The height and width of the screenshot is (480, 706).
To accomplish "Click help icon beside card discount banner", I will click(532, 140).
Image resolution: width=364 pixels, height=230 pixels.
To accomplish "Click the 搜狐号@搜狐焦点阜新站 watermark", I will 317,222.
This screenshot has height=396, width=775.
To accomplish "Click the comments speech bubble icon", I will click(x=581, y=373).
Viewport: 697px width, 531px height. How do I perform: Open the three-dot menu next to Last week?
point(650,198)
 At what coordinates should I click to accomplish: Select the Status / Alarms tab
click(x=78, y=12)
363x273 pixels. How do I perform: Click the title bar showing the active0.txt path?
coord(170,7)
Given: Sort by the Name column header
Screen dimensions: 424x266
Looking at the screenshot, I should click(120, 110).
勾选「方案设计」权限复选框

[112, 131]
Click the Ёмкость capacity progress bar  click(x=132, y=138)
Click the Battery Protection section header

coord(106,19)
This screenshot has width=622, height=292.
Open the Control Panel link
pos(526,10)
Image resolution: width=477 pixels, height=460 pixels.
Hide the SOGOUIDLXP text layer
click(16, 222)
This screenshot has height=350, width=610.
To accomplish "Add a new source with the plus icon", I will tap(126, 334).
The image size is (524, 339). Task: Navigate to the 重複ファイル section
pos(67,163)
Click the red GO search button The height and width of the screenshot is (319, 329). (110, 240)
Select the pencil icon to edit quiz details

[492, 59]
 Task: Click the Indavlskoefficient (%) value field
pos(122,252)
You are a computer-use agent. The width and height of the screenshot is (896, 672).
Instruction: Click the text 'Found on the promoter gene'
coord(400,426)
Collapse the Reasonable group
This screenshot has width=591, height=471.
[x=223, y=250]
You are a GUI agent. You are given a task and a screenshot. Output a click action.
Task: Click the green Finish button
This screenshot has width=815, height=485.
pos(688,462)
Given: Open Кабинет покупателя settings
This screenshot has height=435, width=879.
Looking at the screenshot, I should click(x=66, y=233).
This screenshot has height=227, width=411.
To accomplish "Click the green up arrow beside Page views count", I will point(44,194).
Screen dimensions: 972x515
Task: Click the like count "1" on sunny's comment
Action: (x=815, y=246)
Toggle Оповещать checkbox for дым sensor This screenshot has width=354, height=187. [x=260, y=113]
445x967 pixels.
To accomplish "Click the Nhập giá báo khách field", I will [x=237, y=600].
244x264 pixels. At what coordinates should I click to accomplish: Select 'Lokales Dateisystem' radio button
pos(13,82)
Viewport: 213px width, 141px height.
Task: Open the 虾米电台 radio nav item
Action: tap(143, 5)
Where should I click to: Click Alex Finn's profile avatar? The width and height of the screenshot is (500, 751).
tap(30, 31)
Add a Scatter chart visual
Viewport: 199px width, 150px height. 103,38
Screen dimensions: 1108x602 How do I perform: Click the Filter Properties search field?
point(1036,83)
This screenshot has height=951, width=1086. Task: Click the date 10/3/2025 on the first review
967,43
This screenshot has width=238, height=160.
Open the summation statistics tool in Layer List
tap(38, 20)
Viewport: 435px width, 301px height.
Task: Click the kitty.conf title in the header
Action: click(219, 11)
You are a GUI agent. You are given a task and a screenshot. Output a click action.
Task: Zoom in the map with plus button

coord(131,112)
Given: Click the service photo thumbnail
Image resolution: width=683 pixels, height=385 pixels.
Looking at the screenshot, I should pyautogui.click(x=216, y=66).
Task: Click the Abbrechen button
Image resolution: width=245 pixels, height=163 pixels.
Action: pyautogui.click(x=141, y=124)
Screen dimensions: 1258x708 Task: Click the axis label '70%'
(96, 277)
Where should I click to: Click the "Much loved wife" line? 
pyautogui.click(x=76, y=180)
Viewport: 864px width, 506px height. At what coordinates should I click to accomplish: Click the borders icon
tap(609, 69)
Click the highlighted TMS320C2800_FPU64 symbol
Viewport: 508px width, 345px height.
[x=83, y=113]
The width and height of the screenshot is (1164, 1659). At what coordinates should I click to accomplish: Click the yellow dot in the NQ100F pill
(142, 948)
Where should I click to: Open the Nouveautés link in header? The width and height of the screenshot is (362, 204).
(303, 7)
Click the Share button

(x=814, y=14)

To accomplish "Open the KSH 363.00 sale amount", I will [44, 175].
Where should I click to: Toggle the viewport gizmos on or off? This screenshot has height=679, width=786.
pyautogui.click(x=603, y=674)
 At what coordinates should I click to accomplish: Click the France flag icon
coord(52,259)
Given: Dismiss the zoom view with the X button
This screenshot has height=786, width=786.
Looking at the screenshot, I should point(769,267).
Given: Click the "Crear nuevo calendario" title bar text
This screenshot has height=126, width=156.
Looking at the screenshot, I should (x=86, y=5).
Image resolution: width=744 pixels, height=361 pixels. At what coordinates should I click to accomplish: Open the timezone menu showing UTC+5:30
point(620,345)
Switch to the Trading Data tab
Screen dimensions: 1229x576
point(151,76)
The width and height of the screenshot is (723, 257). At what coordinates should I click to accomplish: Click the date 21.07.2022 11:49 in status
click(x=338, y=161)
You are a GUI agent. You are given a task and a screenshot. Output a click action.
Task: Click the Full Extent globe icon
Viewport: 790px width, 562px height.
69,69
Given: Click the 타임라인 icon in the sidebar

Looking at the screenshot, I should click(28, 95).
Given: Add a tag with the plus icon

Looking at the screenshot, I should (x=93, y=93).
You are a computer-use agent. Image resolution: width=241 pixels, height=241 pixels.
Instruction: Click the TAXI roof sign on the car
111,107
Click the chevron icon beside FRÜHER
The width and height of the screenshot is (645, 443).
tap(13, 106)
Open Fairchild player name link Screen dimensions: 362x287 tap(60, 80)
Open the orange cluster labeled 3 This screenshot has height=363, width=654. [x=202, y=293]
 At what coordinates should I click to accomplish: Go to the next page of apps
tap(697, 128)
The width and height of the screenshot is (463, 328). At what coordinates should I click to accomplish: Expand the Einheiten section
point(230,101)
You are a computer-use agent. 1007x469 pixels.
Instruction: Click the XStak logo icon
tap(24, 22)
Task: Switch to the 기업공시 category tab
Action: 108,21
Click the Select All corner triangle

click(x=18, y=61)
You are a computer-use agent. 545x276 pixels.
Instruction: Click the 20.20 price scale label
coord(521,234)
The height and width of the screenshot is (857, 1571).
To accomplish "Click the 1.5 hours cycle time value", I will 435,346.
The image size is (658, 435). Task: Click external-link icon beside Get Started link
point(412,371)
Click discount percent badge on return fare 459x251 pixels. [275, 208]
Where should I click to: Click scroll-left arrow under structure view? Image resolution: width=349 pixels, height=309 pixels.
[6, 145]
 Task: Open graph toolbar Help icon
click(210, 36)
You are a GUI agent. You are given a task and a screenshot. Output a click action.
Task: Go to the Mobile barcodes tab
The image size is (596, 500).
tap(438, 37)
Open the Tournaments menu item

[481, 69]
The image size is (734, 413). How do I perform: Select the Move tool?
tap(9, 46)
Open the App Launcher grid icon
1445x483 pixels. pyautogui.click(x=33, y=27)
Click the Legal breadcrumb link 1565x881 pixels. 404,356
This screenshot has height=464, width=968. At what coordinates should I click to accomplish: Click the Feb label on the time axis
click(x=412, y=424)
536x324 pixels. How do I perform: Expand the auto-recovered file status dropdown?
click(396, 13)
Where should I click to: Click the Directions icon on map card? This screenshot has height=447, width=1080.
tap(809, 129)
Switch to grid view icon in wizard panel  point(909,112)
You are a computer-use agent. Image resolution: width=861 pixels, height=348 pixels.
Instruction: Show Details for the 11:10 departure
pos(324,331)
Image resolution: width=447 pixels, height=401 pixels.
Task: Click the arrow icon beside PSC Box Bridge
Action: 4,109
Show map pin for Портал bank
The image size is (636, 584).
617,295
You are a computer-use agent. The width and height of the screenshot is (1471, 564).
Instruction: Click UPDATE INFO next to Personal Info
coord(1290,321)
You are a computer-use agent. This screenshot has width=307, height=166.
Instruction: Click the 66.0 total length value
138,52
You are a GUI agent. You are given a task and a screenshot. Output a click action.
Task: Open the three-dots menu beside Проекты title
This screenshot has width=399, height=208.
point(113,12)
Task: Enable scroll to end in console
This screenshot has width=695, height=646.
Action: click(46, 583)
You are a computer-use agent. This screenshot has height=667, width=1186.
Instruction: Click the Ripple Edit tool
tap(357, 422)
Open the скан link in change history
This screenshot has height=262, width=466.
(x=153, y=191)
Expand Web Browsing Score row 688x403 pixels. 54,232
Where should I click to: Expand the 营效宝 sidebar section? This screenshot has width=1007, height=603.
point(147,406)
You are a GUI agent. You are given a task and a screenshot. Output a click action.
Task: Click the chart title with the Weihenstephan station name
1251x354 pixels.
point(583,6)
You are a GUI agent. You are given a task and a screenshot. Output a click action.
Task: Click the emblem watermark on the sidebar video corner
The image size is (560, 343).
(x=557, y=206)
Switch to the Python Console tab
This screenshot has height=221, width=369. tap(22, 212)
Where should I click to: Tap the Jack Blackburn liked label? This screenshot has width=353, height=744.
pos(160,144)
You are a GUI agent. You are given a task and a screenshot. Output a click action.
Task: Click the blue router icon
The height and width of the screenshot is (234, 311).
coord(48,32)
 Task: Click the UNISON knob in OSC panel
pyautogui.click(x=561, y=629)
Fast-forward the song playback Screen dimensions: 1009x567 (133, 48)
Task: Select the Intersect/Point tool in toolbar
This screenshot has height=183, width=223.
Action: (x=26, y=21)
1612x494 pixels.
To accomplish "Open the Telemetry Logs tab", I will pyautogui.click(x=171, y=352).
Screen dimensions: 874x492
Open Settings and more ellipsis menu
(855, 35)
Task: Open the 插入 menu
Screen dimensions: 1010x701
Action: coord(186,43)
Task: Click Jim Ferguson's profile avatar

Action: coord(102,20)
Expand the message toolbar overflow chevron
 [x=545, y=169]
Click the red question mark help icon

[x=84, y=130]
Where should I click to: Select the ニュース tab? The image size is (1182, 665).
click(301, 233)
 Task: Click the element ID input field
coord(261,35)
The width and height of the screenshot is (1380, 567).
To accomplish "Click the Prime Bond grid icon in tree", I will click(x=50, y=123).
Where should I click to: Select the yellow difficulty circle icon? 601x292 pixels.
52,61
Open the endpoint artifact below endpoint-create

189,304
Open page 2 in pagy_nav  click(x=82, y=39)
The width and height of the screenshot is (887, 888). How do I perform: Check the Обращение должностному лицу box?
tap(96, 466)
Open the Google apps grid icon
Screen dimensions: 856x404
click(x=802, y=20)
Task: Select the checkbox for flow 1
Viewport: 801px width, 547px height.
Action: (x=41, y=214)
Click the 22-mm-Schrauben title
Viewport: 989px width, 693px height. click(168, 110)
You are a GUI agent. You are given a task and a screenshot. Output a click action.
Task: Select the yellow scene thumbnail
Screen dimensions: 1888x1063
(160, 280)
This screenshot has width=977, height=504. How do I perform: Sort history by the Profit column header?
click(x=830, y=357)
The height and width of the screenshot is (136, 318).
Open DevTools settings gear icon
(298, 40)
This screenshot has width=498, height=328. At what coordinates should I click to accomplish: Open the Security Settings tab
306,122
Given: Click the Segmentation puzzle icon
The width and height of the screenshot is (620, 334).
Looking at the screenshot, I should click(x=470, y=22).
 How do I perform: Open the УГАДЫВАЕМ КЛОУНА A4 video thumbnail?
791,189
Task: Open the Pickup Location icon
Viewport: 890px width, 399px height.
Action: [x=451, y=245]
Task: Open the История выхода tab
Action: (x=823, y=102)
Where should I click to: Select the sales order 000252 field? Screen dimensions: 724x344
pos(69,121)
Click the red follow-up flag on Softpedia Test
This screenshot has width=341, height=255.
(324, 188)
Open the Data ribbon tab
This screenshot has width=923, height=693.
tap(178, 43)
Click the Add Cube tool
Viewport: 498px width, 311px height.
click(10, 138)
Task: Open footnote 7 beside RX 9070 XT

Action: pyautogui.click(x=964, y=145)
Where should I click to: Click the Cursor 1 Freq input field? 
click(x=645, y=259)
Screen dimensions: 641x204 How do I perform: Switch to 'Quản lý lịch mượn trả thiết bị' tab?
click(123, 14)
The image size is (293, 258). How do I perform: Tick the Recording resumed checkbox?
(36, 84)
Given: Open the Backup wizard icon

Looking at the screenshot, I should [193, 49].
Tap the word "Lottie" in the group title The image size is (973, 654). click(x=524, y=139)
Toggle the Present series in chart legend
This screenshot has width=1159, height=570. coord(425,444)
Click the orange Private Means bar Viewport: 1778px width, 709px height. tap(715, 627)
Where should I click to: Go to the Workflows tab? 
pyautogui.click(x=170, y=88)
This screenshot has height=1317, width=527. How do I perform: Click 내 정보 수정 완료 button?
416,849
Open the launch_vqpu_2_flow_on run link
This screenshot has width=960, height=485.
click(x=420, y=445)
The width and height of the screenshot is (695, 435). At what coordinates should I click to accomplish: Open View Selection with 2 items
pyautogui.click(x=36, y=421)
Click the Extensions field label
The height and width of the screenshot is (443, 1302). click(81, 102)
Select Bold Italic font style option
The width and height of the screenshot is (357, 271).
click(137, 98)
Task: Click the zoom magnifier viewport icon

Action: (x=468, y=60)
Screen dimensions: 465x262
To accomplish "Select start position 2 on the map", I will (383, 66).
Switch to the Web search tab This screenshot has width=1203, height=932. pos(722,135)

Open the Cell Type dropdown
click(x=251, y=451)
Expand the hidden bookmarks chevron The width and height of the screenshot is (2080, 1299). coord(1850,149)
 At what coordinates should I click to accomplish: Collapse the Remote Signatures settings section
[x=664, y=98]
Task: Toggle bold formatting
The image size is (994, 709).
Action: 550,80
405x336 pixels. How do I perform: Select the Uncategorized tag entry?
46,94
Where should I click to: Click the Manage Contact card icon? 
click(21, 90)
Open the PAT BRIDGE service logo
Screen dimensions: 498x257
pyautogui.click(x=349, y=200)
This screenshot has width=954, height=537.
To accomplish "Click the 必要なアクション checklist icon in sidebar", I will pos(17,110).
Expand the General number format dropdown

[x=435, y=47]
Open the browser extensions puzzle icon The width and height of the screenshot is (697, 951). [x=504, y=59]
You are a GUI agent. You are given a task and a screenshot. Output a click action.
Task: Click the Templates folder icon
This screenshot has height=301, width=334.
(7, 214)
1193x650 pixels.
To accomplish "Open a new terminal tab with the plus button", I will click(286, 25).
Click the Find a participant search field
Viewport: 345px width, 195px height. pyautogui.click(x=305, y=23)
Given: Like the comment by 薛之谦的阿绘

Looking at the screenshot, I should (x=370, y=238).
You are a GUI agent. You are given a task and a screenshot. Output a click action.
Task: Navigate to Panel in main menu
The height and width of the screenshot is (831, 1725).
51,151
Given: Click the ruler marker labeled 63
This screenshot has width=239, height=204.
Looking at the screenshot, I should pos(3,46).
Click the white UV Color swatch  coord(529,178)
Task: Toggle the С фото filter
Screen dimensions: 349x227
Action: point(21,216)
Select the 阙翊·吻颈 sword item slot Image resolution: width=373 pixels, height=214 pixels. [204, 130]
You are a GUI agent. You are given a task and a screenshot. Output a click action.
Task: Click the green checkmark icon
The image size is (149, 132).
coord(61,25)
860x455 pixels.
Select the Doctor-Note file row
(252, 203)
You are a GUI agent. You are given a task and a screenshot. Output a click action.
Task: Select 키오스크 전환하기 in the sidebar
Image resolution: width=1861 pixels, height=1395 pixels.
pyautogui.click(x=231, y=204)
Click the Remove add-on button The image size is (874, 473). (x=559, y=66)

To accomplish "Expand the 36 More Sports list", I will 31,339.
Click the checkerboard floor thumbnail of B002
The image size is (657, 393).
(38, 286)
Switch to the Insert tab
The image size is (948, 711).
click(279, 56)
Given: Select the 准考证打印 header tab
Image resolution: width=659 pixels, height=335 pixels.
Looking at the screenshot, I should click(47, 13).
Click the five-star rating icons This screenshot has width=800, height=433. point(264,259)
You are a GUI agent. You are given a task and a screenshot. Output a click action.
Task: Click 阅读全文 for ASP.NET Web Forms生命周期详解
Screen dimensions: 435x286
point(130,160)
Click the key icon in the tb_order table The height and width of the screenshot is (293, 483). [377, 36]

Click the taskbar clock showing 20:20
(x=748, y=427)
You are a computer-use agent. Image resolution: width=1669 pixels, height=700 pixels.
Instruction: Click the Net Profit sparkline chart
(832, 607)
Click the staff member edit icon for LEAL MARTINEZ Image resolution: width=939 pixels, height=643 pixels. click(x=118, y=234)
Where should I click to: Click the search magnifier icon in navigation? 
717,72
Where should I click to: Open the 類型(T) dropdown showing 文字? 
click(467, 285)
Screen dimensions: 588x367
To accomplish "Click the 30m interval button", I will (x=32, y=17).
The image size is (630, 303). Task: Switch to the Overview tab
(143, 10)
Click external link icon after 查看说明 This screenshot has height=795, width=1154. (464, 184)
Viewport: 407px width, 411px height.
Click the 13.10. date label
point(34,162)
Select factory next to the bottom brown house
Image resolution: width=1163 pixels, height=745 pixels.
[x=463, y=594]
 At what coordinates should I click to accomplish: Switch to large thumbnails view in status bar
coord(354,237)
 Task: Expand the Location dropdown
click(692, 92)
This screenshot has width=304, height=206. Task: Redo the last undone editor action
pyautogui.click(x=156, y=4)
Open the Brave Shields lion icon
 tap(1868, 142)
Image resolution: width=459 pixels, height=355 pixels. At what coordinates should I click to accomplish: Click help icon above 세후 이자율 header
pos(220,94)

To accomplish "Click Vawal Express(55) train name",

* **What you have to do**
Each line with "service" in it must be identified and copied from the material.

* **Task response**
Given: Click the service photo thumbnail
Open the PAT BRIDGE service logo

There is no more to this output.